Excerpts from the interview

1.  The share of upper caste legislators in all the legislative assemblies and parliament has been declining and that of the lower castes rising. The 1990s saw a doubling of the percentage of OBC MPs – from 11 percent to 22 percent whereas the proportion of upper-caste MPs dropped from 47 percent in 1984 to below 40 in the 1990s. It produced a shift in the balance of political power in governments and legislatures, reshaping the very character of democratic politics. Upper castes are still very influential. Even though upper castes are vastly outnumbered by castes below them but they still hold sway over institutional domains and control the levers of power.   Why is this happening?

The politics around Mandal and politicisation of OBCs challenged the dominance of pure castes in North India. Congress as an upper-caste party was decimated and Mandal parties like JDU, RJD and SP made their presence felt with more OBC politicians gaining political power. The antagonism between OBCs and pure castes was however temporal in North India. The limited economic and political mobility of OBCs has attracted more to Hindutva and the discourse of kshatriya-hood of OBCs has helped in status claims. The seduction of Hindutva amongst OBCs is also driven by their proximity to Brahmanism.

Several movements in colonial and post-colonial times like the Arya Samaj and RSS have invested heavily to construct Hindu solidarity and material mobility amongst ‘impure’ castes and this has led to their substantive inclusion in Hindu sociality.
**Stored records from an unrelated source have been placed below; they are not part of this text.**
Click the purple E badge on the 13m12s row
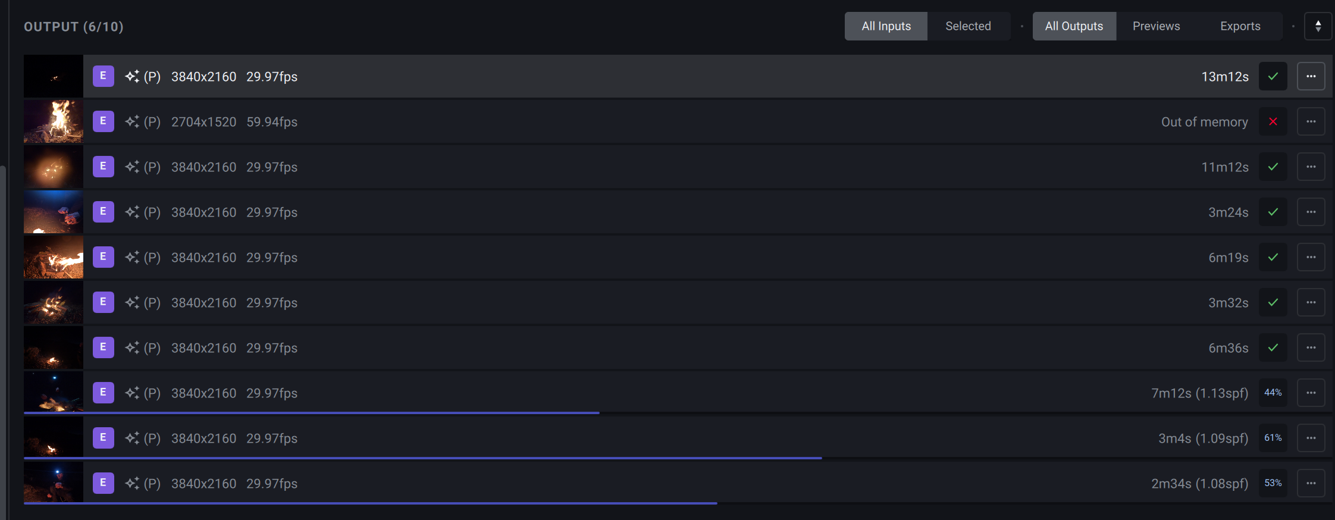 [x=103, y=76]
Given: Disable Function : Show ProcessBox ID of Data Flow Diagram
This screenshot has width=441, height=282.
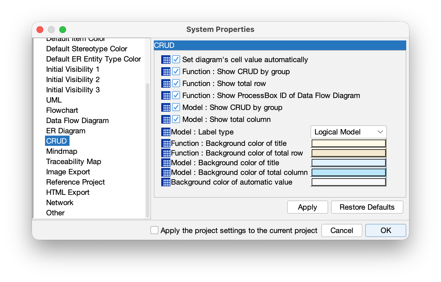Looking at the screenshot, I should pos(176,95).
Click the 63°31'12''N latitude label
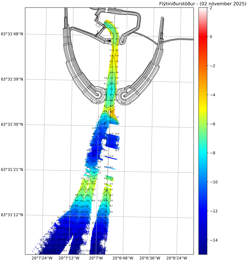The image size is (247, 261). click(12, 215)
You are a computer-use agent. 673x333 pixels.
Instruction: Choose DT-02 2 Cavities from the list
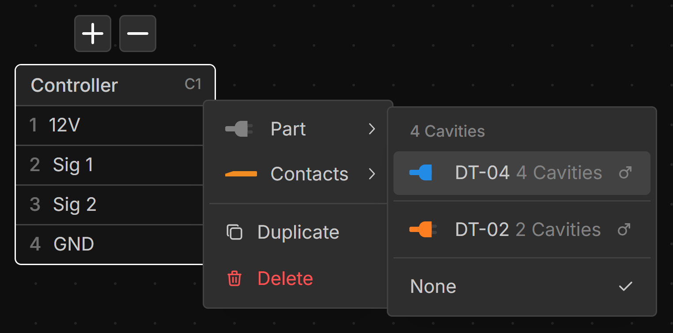click(527, 229)
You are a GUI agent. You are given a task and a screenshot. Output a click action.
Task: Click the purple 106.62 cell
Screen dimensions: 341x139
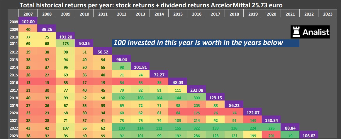(309, 136)
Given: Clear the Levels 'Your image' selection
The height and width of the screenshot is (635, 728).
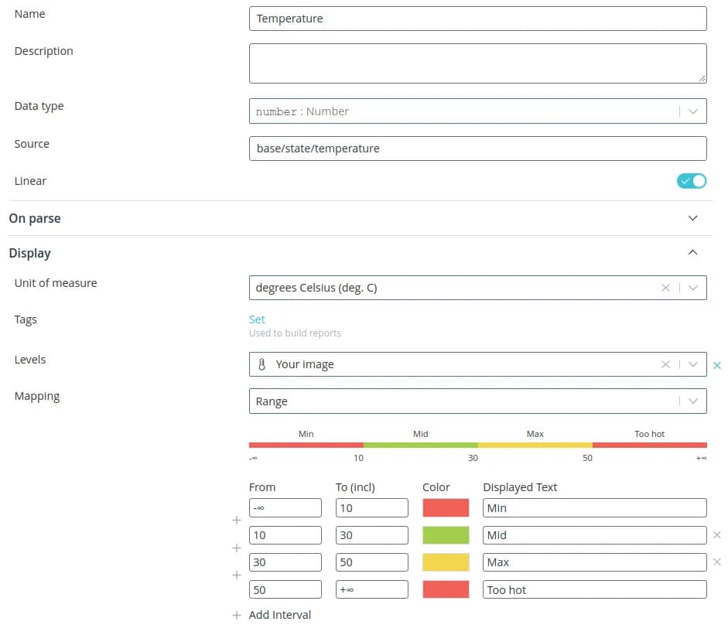Looking at the screenshot, I should click(665, 364).
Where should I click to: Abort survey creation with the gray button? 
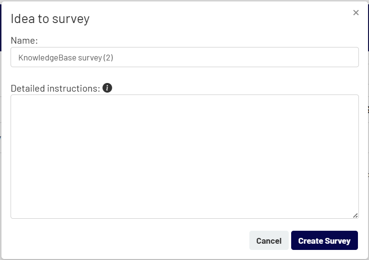point(269,240)
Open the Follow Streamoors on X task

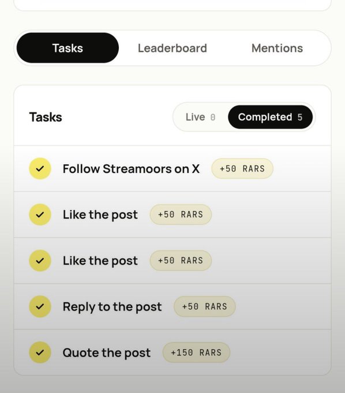click(173, 169)
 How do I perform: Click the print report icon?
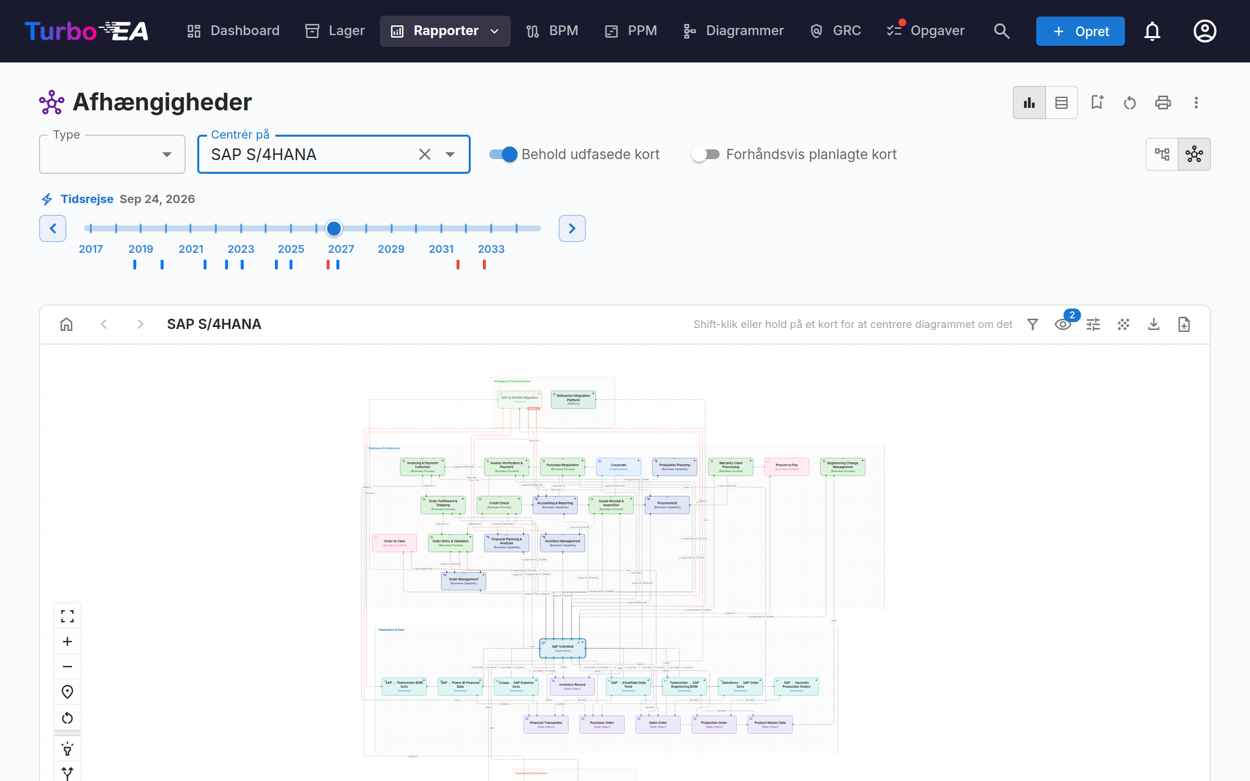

Despite the mandalisation of politics in North India, OBCs are more of politically scattered castes and do not constitute a significant politicised collective and non-brahmin ideological leanings like south-west are still to turn into popular political sentiment. What we have therefore is individual-caste parties or family-centered parties like SP that develop pragmatic political patronage and alliances with other castes and Muslims.

Decades of cadre-based mobilisation of RSS on the other hand has achieved a significant presence of OBCs in RSS and BJP. Leaders like the incumbent CM of Madhya Pradesh, Mohan Yadav and even PM Modi in several ways signify democratisation of Hinduism and making of Hinduism as a civil religion.  Such democratisation is paradoxical — OBCs may have political power but their interests have ideologically merged with the sacrificial ethics of Hindutva. We do not need pure castes at the helm anymore as OBCs too can help achieve the radical aspirations of Hindutva.

2. Thirty years after Mandal social justice politics has been dissipated with the rise of the BJP as the dominant pole of Indian politics, the backward caste politics had indeed hindered the march of Hindutva in the 1990s, with Mandal upstaging religious politics which had been catapulted to centre stage by the Ayodhya movement. Turning the politics of social justice on its head, the Hindu right crafted a broad-based identity politics to undercut Mandal which appeared to have outlived its utility for a critical mass of the socially marginalized, bringing the OBC vote to  the BJP.  Isn’t it a strategic lapse from the part of the Congress in not carrying forward the legacy of the lower caste social justice spearheaded by Mandal which could have stem the growth of the BJP?

Yes, the gains of social justice movement made by Mandal may seem to have been reversed. But the actual opposition to Mandal was from Congress and not Hindutva or BJP. So, Mandal/social justice and Hindutva are not necessarily at odds. There are voices against reservations in RSS but that is a general pure-caste sentiment and not an official position of RSS.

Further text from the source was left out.